• _What is required_:
Nothing past the line containing "[Dental Implants Vs" belongs in the output. Copy exactly every line of the data below from the first up to and including it.

-------- The data --------

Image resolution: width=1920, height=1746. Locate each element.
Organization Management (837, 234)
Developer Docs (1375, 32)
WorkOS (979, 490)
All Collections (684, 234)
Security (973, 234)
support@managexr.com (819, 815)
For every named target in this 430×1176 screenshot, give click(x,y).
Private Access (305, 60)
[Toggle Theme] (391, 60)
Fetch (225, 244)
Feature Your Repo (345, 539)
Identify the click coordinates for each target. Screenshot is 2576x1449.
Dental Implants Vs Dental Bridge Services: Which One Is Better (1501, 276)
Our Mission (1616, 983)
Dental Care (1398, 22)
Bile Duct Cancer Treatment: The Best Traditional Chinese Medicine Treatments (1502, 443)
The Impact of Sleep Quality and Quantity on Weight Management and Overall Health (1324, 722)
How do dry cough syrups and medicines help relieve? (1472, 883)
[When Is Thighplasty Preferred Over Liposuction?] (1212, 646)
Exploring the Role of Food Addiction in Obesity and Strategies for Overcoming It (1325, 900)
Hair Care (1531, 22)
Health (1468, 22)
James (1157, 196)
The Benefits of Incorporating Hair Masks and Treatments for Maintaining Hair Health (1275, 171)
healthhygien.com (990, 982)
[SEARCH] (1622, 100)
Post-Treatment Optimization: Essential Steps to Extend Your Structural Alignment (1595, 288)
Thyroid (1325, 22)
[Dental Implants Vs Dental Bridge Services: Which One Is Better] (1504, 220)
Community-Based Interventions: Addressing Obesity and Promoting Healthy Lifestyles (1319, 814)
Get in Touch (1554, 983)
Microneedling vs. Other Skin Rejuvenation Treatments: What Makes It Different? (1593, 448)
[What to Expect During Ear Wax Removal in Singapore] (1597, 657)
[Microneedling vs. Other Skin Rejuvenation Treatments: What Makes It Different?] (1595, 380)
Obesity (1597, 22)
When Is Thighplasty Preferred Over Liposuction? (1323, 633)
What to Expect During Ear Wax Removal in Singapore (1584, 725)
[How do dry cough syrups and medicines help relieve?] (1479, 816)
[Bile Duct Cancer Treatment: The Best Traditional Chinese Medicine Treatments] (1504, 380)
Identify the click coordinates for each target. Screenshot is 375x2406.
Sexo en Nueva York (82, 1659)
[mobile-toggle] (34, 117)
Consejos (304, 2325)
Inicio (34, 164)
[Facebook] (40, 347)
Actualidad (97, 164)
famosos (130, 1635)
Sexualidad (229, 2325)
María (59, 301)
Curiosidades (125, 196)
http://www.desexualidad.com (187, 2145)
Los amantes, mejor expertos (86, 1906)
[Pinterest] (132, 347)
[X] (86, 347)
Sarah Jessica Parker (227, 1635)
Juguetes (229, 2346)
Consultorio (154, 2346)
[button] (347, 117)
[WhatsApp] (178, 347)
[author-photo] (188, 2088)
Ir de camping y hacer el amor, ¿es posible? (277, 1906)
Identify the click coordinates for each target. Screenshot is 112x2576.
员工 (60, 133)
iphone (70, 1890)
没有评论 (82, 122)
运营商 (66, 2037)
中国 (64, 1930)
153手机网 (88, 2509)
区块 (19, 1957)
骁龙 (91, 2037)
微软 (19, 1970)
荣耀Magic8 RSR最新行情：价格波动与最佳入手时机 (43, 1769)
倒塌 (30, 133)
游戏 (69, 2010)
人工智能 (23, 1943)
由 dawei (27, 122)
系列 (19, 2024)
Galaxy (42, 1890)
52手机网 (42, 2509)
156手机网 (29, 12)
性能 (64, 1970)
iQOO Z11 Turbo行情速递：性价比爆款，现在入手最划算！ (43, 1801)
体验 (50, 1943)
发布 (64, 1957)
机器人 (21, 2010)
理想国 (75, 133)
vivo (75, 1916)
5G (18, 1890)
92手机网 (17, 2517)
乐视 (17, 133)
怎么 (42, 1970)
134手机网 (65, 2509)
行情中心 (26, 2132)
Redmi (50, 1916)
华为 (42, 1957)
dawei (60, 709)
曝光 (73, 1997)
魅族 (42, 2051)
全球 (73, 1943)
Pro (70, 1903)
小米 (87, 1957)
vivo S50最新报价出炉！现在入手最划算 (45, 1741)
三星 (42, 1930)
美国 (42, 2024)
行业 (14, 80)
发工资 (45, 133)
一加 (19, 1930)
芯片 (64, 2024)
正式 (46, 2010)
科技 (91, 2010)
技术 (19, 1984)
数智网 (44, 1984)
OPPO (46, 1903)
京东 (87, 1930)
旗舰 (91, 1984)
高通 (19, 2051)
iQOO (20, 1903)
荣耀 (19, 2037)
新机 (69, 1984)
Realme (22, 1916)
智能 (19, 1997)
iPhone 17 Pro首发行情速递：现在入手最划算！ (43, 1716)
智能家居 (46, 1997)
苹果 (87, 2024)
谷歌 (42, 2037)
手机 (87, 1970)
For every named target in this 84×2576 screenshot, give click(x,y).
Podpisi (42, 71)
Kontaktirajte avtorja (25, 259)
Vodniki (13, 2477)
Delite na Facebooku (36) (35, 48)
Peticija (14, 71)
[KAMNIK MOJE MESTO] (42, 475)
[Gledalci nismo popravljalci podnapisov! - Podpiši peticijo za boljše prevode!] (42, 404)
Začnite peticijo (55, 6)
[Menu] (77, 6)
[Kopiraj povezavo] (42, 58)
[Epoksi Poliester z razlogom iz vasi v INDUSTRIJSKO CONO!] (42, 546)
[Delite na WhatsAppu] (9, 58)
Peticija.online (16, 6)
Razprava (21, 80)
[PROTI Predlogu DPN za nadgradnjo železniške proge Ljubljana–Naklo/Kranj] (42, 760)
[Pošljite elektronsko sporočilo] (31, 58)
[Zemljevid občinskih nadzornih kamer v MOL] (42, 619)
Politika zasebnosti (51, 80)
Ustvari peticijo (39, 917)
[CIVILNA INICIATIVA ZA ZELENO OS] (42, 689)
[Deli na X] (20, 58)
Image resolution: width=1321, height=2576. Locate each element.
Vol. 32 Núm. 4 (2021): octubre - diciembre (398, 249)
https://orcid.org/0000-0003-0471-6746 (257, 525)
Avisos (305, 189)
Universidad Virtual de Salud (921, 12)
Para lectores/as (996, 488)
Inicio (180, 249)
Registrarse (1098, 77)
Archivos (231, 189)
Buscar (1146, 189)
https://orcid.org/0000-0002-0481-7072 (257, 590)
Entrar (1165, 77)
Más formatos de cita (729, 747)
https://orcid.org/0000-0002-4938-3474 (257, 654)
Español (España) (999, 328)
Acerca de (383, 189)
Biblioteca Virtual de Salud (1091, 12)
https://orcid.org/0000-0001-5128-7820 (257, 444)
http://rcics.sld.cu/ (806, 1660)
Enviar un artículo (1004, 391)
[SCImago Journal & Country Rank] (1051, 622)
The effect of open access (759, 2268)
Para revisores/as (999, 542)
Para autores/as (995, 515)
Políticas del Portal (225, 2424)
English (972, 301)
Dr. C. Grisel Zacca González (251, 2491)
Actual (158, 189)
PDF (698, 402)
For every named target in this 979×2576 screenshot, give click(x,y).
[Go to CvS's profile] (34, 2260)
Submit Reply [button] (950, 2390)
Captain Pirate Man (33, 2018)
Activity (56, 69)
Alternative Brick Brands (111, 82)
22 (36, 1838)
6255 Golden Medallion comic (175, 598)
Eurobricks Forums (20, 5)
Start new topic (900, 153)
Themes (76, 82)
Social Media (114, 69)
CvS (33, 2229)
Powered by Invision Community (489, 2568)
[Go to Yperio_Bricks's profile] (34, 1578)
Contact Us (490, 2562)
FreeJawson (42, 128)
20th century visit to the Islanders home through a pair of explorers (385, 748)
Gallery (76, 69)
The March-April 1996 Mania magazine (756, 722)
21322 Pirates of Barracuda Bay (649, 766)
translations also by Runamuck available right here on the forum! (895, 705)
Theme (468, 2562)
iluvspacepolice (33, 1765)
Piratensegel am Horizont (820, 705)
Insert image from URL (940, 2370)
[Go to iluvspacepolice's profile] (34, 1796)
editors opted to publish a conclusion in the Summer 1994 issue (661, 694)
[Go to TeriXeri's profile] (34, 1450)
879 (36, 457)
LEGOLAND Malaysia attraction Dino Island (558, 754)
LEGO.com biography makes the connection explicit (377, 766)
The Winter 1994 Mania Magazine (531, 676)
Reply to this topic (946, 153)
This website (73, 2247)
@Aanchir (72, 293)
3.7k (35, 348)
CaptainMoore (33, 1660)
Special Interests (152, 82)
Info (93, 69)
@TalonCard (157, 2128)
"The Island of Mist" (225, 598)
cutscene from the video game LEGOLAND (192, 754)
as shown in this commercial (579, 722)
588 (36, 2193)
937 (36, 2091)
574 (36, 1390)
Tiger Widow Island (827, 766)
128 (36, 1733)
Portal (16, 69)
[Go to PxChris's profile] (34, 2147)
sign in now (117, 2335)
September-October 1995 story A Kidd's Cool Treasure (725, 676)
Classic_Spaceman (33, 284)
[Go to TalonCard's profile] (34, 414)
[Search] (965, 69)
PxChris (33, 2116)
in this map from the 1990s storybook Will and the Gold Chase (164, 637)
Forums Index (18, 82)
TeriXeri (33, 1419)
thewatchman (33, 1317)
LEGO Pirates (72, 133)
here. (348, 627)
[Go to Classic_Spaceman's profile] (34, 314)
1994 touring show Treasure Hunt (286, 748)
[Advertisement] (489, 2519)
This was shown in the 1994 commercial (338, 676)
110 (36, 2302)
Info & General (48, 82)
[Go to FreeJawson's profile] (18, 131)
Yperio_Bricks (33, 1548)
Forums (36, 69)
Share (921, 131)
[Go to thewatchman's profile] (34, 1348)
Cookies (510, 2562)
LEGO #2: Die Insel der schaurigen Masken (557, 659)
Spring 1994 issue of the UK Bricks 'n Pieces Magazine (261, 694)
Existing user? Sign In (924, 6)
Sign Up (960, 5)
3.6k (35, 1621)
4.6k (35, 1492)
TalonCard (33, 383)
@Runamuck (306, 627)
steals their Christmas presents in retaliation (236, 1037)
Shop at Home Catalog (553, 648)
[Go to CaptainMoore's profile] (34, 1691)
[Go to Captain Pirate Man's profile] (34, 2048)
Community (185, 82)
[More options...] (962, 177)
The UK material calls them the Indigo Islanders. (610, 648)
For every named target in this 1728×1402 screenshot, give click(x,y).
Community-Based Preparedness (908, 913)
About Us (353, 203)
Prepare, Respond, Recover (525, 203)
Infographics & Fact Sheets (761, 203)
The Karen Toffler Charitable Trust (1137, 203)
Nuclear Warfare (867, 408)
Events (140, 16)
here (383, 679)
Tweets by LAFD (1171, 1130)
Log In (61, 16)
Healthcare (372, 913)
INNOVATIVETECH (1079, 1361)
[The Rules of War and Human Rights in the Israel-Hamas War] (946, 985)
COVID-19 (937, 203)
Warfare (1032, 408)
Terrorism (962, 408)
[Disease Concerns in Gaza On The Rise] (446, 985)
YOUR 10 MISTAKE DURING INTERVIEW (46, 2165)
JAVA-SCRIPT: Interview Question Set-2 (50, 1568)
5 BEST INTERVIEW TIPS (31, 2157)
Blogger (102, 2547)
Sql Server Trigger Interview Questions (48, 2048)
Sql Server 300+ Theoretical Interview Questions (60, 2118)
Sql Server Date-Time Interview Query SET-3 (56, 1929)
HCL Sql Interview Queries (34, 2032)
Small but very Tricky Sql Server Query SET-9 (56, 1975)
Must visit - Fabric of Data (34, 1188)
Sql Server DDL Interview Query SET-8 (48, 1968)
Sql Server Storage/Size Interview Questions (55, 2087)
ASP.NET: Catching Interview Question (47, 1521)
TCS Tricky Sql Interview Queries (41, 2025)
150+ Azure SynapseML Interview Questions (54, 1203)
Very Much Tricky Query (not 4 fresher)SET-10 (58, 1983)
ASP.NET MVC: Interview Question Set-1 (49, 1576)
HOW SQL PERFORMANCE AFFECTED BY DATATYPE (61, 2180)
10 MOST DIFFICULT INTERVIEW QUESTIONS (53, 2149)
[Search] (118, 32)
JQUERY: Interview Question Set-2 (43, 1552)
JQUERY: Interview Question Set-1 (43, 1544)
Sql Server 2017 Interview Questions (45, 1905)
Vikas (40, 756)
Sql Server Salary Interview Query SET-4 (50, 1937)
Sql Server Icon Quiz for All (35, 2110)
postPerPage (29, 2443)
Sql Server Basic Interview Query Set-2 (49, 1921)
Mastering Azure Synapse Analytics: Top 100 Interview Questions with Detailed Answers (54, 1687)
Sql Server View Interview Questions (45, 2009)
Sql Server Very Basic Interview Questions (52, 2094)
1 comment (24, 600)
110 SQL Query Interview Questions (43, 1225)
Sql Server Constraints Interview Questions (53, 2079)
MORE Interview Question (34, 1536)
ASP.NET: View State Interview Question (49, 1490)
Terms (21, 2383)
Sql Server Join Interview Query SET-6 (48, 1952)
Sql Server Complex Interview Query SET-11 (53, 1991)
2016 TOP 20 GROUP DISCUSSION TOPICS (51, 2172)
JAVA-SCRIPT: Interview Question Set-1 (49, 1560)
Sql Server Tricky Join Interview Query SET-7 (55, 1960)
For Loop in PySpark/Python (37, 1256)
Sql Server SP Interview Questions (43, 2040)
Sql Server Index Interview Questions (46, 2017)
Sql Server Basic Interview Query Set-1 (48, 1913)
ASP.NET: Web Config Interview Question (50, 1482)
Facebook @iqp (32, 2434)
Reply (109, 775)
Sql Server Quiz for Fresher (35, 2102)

--------

• _Completed exercise_:
Image resolution: width=1920, height=1746. Locate each element.
Organization Management (837, 234)
Developer Docs (1375, 32)
WorkOS (979, 490)
All Collections (684, 234)
Security (973, 234)
support@managexr.com (819, 815)
For every named target in this 430×1176 screenshot, give click(x,y).
Private Access (305, 60)
[Toggle Theme] (391, 60)
Fetch (225, 244)
Feature Your Repo (345, 539)
Identify the click coordinates for each target. Screenshot is 2576x1449.
Dental Implants Vs Dental Bridge Services: Which One Is Better (1501, 276)
Our Mission (1616, 983)
Dental Care (1398, 22)
Bile Duct Cancer Treatment: The Best Traditional Chinese Medicine Treatments (1502, 443)
The Impact of Sleep Quality and Quantity on Weight Management and Overall Health (1324, 722)
How do dry cough syrups and medicines help relieve? (1472, 883)
[When Is Thighplasty Preferred Over Liposuction?] (1212, 646)
Exploring the Role of Food Addiction in Obesity and Strategies for Overcoming It (1325, 900)
Hair Care (1531, 22)
Health (1468, 22)
James (1157, 196)
The Benefits of Incorporating Hair Masks and Treatments for Maintaining Hair Health (1275, 171)
healthhygien.com (990, 982)
[SEARCH] (1622, 100)
Post-Treatment Optimization: Essential Steps to Extend Your Structural Alignment (1595, 288)
Thyroid (1325, 22)
[Dental Implants Vs Dental Bridge Services: Which One Is Better] (1504, 220)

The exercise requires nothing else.